There’s also a stubborn consumer checklist that hasn’t been fully checked: price, durability and a clear, repeatable advantage over a conventional phone. Repairs still worry buyers. Premium pricing keeps many customers at the sidelines. And for everyday use, foldables still need to demonstrate consistent, everyday wins for multitasking, media or productivity that a normal phone can’t easily match.

Apple’s rumored foldable iPhone in the back half of 2026 is the wildcard here. If true, Apple entering the ring would do more than add another model. It could validate the form factor for mainstream buyers who wait for Apple to set the standard. Apple’s product ecosystem has a history of turning niche hardware into widely accepted categories — and that potential alone could lift display shipments and renewed marketing interest across the supply chain.
Does that mean 2026 will be the year foldables go mainstream? Not automatically. To make the leap the category needs a few practical shifts. Prices have to get closer to high-end flat phones. Longevity must improve until foldable repairs feel routine and affordable. Developers and manufacturers must identify everyday workflows where unfolding or multitasking is tangibly better, not just novel. If those boxes are ticked, the market could move from curiosity to consistency.

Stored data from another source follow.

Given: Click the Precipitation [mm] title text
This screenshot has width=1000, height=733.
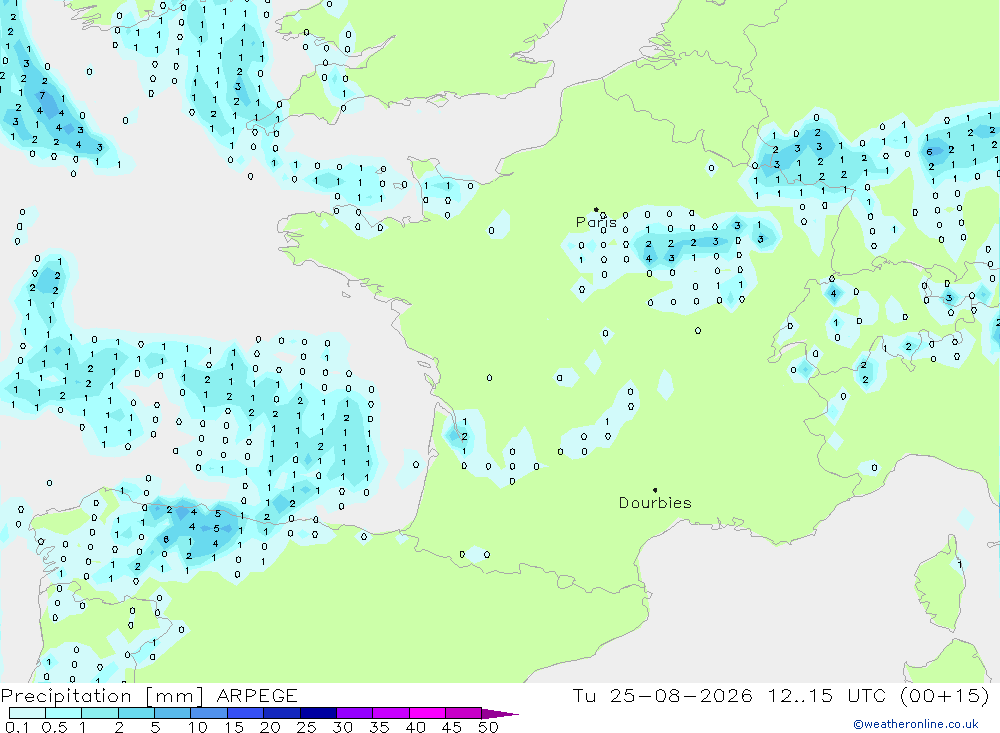Looking at the screenshot, I should [102, 695].
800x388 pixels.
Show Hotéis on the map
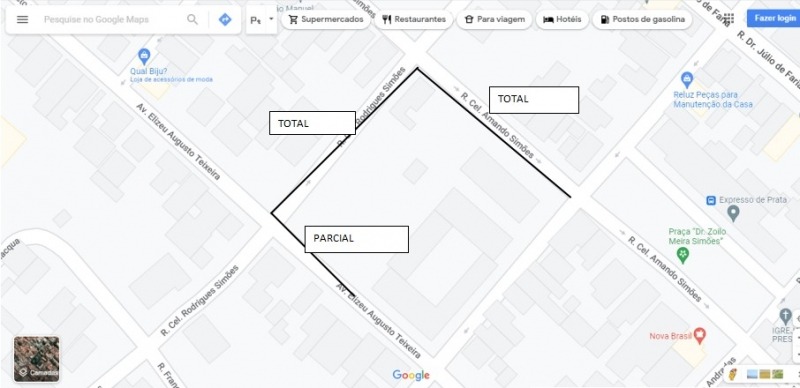click(562, 19)
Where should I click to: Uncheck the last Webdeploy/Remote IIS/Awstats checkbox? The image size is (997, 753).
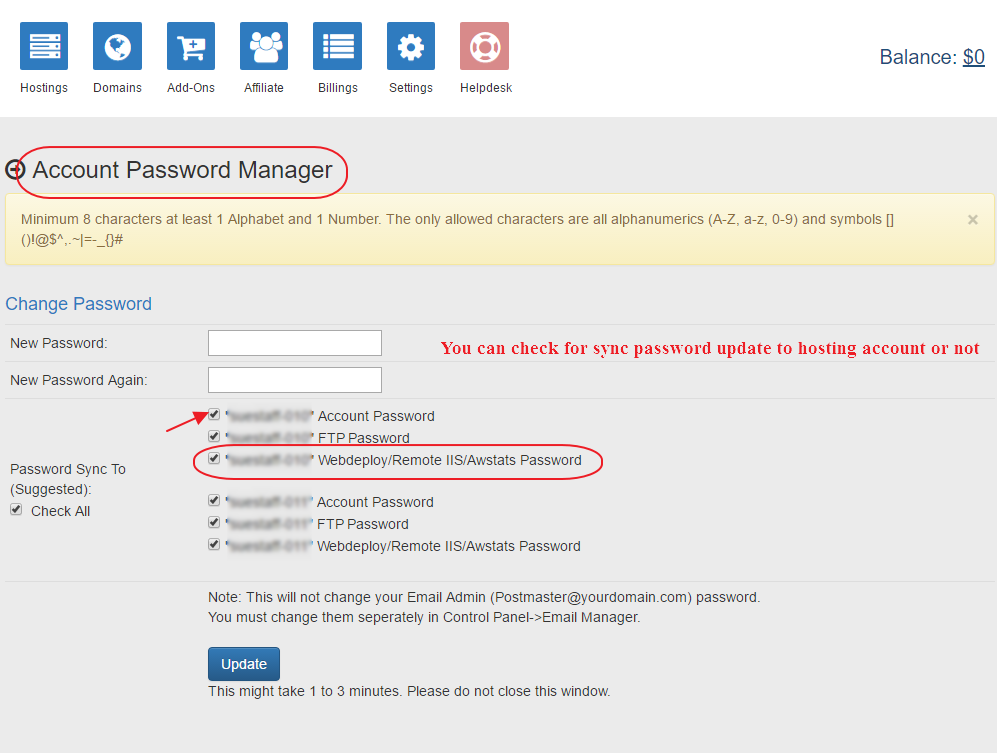point(214,545)
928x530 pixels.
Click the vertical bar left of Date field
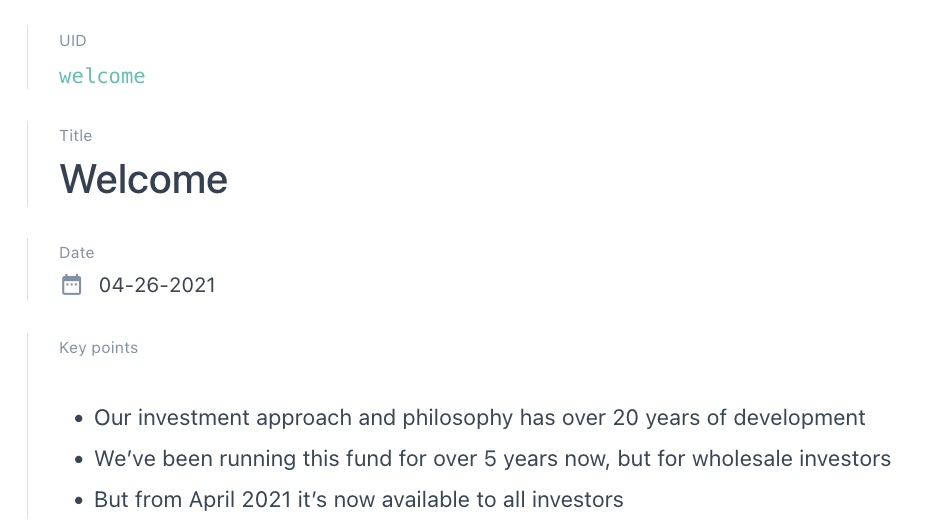[x=28, y=269]
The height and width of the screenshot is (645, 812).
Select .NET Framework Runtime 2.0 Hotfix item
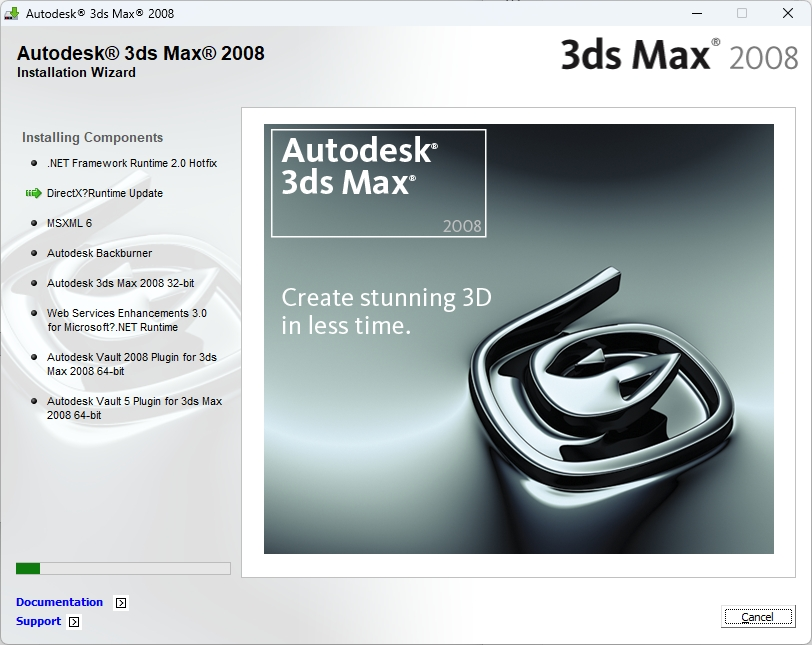[x=131, y=163]
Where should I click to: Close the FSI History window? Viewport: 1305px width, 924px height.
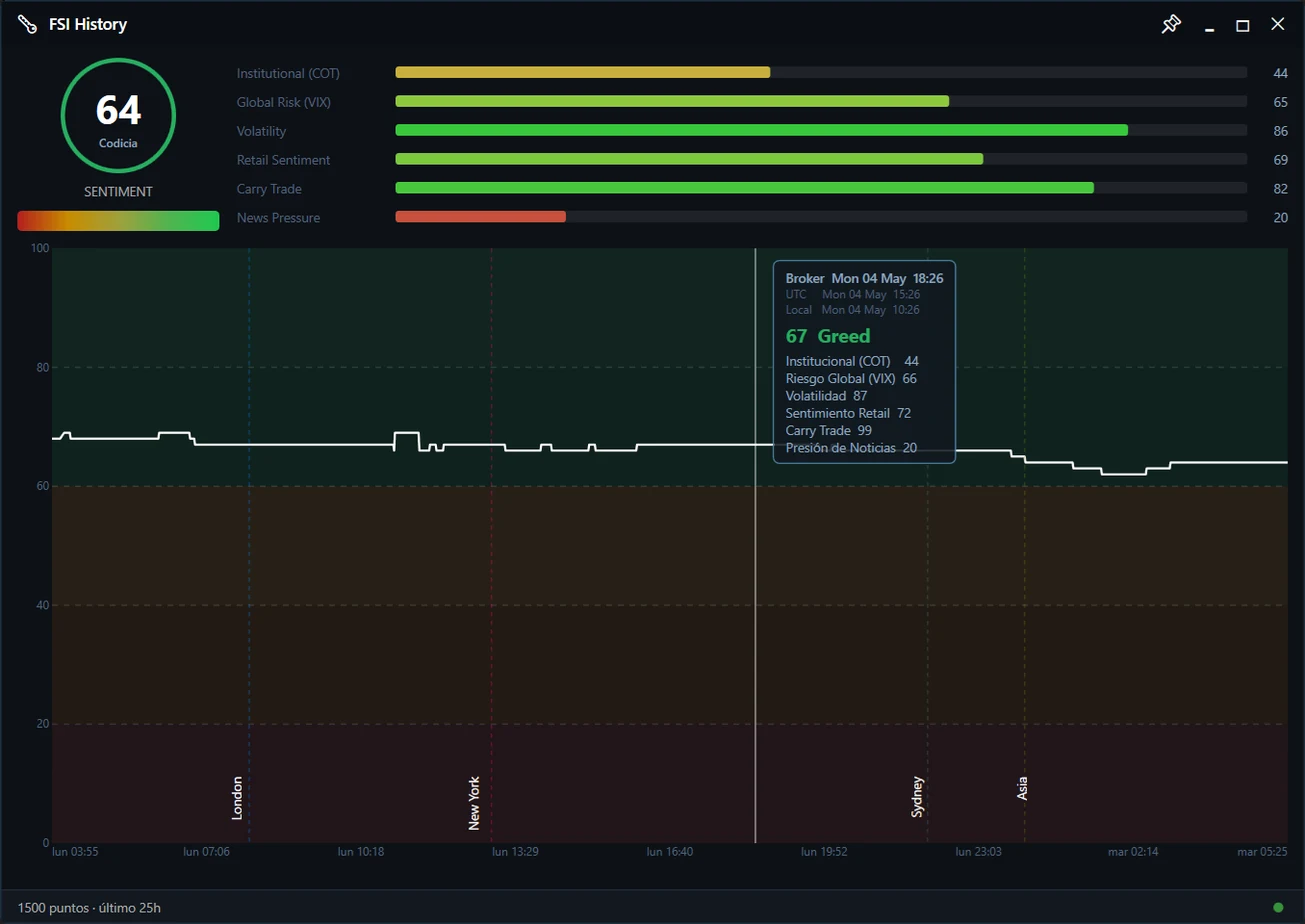(x=1277, y=24)
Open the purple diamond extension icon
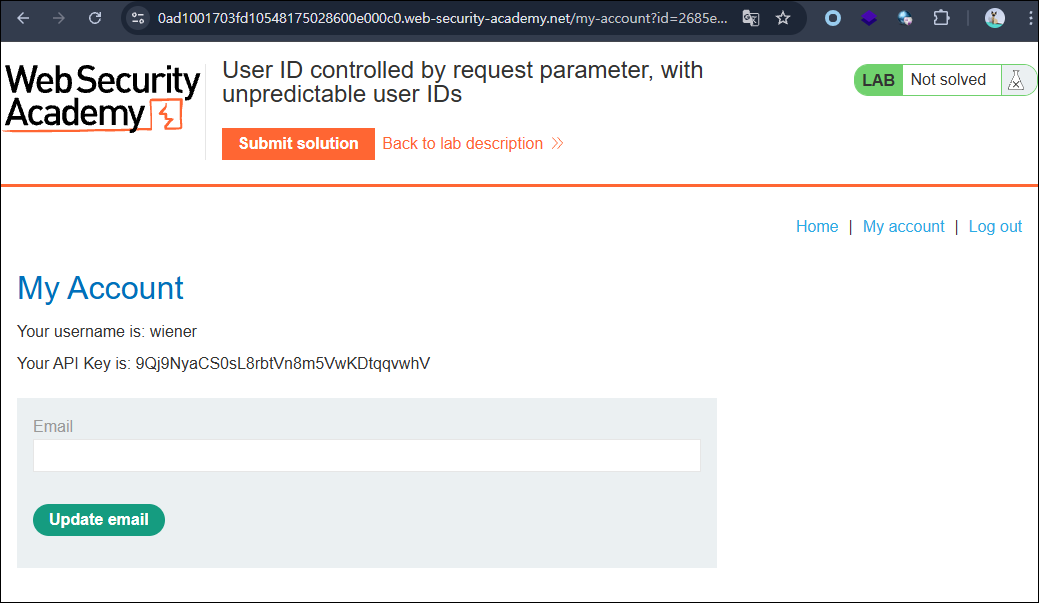Screen dimensions: 1039x603 tap(869, 18)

Expect a bumpy ride. Even with Apple’s possible arrival, adoption will be uneven by region and by use case. Some buyers will be swayed by status and novelty. Others will wait for aggressive price cuts or carrier incentives. And brands that flooded the market early may continue consolidating their efforts around fewer, stronger models.
So, did foldables fail? Not quite. They stalled, recalibrated and now await a fresh catalyst. Whether that catalyst comes from a Cupertino reveal, cheaper components, or a hit use-case that suddenly makes folding indispensable, 2026 looks set to be the year we finally find out.